* _The problem_
Reproduce the listing below verbatim, from its first line through the line containing "pyautogui.click(x=893, y=623)", with both of those lines included.

= = =

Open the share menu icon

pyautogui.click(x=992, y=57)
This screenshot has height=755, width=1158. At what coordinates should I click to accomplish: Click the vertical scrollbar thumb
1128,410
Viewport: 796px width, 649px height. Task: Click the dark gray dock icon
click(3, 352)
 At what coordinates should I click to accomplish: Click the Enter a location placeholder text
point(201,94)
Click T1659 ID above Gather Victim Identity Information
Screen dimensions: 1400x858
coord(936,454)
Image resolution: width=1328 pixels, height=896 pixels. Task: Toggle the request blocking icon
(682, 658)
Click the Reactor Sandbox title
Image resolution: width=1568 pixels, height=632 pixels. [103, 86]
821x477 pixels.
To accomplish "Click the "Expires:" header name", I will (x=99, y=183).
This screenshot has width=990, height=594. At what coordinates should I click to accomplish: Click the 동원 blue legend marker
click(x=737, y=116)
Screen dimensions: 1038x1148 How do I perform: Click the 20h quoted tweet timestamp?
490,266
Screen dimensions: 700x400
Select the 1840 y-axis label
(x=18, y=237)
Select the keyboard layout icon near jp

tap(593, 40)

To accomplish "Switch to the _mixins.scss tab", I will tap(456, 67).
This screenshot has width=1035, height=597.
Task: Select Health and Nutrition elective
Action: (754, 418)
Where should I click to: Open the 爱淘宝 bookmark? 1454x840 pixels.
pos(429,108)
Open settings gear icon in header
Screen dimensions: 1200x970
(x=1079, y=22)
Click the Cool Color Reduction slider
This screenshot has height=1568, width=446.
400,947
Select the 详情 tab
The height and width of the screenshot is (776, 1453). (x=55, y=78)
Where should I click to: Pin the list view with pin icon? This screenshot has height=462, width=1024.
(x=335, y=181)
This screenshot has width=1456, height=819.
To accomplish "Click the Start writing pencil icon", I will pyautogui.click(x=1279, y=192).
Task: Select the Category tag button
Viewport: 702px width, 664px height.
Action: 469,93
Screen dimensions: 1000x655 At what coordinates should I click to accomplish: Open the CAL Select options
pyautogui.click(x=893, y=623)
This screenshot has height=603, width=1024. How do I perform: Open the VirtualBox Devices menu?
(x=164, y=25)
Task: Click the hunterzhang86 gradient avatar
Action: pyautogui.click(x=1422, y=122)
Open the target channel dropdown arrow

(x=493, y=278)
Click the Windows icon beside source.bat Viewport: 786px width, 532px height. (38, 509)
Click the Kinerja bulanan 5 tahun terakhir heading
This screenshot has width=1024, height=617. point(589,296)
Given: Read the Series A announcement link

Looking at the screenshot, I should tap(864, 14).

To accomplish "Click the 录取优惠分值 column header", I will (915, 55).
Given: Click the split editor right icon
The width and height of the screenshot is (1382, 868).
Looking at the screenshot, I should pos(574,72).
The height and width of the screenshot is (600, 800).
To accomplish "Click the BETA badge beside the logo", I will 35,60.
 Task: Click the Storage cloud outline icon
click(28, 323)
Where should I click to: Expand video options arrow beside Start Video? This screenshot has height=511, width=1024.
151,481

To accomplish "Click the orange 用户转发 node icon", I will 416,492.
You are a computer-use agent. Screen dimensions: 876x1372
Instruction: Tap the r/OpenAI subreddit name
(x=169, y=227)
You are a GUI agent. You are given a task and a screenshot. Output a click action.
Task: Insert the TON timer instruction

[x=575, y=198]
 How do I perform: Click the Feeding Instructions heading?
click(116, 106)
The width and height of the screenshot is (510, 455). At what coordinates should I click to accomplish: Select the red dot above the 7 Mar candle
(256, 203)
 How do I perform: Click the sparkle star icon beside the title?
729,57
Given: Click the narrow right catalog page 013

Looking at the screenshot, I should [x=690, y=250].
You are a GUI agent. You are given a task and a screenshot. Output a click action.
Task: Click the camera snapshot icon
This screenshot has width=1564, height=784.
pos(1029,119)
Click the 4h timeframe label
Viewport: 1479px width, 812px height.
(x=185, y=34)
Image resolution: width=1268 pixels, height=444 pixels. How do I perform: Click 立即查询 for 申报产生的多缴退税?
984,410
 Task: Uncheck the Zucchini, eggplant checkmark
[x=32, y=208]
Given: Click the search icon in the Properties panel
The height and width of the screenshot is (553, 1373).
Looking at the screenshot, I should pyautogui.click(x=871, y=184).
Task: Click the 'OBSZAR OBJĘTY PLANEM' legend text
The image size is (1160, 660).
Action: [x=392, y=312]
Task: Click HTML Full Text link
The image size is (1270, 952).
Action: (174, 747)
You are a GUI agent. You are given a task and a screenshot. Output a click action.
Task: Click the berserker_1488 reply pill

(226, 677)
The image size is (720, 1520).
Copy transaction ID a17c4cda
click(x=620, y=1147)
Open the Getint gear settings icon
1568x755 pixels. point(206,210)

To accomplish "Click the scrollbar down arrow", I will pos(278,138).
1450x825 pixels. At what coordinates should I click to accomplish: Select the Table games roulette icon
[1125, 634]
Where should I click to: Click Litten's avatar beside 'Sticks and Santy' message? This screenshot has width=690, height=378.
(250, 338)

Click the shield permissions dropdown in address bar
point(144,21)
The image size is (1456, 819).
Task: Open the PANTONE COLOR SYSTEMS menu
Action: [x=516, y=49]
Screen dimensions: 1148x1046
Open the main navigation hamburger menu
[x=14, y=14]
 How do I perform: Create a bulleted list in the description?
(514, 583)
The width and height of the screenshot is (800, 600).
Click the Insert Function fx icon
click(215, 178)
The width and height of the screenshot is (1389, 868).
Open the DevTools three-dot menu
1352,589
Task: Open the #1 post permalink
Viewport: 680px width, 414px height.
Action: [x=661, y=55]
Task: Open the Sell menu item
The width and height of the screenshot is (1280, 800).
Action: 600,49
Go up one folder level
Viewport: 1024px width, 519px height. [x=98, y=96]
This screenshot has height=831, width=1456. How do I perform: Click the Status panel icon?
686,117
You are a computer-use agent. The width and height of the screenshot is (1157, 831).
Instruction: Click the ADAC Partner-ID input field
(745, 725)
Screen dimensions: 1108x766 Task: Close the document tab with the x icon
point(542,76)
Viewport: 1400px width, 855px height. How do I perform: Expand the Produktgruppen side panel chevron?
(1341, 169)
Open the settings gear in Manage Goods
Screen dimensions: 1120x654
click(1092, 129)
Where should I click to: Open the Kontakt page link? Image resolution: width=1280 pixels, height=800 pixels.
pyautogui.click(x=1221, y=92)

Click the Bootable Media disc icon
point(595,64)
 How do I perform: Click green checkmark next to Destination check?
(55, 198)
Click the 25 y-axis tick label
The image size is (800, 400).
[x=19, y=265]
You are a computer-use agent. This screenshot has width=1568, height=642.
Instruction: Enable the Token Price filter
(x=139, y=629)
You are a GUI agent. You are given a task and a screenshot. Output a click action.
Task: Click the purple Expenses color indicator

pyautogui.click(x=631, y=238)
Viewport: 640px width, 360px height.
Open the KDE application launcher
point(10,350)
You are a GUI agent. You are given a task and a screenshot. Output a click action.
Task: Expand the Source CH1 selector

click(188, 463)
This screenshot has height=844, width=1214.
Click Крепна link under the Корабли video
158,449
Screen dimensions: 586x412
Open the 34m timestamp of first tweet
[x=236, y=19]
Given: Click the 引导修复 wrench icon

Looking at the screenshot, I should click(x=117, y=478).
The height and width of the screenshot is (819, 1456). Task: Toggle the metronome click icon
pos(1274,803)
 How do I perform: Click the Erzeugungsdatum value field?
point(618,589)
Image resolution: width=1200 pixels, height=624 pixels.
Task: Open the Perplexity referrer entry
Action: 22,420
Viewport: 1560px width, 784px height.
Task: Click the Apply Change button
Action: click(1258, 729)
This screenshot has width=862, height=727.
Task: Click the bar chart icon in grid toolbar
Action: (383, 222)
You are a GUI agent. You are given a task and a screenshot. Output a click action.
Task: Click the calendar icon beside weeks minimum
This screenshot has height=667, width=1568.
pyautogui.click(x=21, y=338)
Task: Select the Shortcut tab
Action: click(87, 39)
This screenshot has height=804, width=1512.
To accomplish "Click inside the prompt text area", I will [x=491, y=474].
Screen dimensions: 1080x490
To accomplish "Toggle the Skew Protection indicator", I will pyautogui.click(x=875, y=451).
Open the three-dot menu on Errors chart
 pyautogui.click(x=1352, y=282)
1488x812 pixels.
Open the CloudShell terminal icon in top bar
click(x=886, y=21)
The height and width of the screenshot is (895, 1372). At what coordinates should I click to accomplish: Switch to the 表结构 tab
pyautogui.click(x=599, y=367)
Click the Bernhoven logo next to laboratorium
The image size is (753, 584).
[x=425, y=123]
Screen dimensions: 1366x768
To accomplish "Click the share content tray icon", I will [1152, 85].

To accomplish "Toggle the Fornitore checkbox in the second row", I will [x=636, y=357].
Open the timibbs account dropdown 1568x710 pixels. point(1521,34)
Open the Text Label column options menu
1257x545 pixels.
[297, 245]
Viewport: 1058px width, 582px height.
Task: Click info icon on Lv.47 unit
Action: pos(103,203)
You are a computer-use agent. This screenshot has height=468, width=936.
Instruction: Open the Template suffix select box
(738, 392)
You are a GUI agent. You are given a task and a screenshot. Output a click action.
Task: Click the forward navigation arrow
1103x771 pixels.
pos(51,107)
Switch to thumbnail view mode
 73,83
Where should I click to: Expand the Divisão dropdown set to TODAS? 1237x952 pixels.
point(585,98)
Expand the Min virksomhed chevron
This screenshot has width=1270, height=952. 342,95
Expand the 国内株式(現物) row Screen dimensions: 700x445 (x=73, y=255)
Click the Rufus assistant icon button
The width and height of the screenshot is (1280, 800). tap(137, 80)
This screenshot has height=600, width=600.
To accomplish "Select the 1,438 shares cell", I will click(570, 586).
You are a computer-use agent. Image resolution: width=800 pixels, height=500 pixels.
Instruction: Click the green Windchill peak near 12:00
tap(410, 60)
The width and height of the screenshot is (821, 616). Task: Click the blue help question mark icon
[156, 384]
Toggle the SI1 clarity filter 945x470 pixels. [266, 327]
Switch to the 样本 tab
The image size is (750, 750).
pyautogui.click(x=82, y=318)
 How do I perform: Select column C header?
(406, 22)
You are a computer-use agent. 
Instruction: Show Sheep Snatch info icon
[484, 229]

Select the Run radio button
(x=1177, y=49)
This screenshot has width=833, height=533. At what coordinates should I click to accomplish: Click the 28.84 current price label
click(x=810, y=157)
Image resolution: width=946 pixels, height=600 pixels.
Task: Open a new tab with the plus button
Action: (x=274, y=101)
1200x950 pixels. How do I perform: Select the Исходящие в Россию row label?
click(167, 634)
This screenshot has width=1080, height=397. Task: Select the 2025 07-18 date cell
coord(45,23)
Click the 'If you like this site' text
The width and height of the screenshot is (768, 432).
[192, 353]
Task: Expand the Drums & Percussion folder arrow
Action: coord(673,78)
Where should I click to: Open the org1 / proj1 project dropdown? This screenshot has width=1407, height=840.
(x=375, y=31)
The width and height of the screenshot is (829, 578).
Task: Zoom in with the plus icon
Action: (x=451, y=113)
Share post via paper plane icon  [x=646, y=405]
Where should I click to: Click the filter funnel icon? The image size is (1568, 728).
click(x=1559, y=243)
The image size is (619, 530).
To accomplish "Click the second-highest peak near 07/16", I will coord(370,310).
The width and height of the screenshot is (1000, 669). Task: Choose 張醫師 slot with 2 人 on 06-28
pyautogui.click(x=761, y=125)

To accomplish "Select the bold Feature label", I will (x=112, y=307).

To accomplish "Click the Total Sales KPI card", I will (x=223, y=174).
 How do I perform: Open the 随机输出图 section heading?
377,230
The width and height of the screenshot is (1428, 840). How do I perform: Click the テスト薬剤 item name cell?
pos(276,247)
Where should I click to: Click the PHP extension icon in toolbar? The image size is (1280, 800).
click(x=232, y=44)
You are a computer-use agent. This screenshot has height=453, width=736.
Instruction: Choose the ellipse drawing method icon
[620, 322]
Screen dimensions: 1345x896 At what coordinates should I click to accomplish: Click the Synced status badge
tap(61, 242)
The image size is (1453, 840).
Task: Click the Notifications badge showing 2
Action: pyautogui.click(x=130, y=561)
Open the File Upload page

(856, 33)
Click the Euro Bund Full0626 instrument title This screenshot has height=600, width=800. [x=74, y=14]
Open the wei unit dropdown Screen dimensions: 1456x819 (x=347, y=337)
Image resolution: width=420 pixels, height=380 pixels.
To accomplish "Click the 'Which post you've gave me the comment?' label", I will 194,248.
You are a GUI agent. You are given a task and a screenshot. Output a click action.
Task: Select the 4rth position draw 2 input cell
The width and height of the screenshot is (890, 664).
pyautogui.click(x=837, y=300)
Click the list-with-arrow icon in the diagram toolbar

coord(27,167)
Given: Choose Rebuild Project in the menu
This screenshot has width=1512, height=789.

= = =

* _Exercise answer_
Open the share menu icon

pyautogui.click(x=992, y=57)
This screenshot has height=755, width=1158. At what coordinates should I click to accomplish: Click the vertical scrollbar thumb
1128,410
Viewport: 796px width, 649px height. Task: Click the dark gray dock icon
click(3, 352)
 At what coordinates should I click to accomplish: Click the Enter a location placeholder text
point(201,94)
Click T1659 ID above Gather Victim Identity Information
Screen dimensions: 1400x858
coord(936,454)
Image resolution: width=1328 pixels, height=896 pixels. Task: Toggle the request blocking icon
(682, 658)
Click the Reactor Sandbox title
Image resolution: width=1568 pixels, height=632 pixels. [103, 86]
821x477 pixels.
To accomplish "Click the "Expires:" header name", I will (x=99, y=183).
This screenshot has width=990, height=594. At what coordinates should I click to accomplish: Click the 동원 blue legend marker
click(x=737, y=116)
Screen dimensions: 1038x1148 How do I perform: Click the 20h quoted tweet timestamp?
490,266
Screen dimensions: 700x400
Select the 1840 y-axis label
(x=18, y=237)
Select the keyboard layout icon near jp

tap(593, 40)

To accomplish "Switch to the _mixins.scss tab", I will tap(456, 67).
This screenshot has width=1035, height=597.
Task: Select Health and Nutrition elective
Action: (754, 418)
Where should I click to: Open the 爱淘宝 bookmark? 1454x840 pixels.
pos(429,108)
Open settings gear icon in header
Screen dimensions: 1200x970
(x=1079, y=22)
Click the Cool Color Reduction slider
This screenshot has height=1568, width=446.
400,947
Select the 详情 tab
The height and width of the screenshot is (776, 1453). (x=55, y=78)
Where should I click to: Pin the list view with pin icon? This screenshot has height=462, width=1024.
(x=335, y=181)
This screenshot has width=1456, height=819.
To accomplish "Click the Start writing pencil icon", I will pyautogui.click(x=1279, y=192).
Task: Select the Category tag button
Viewport: 702px width, 664px height.
Action: 469,93
Screen dimensions: 1000x655 At what coordinates should I click to accomplish: Open the CAL Select options
pyautogui.click(x=893, y=623)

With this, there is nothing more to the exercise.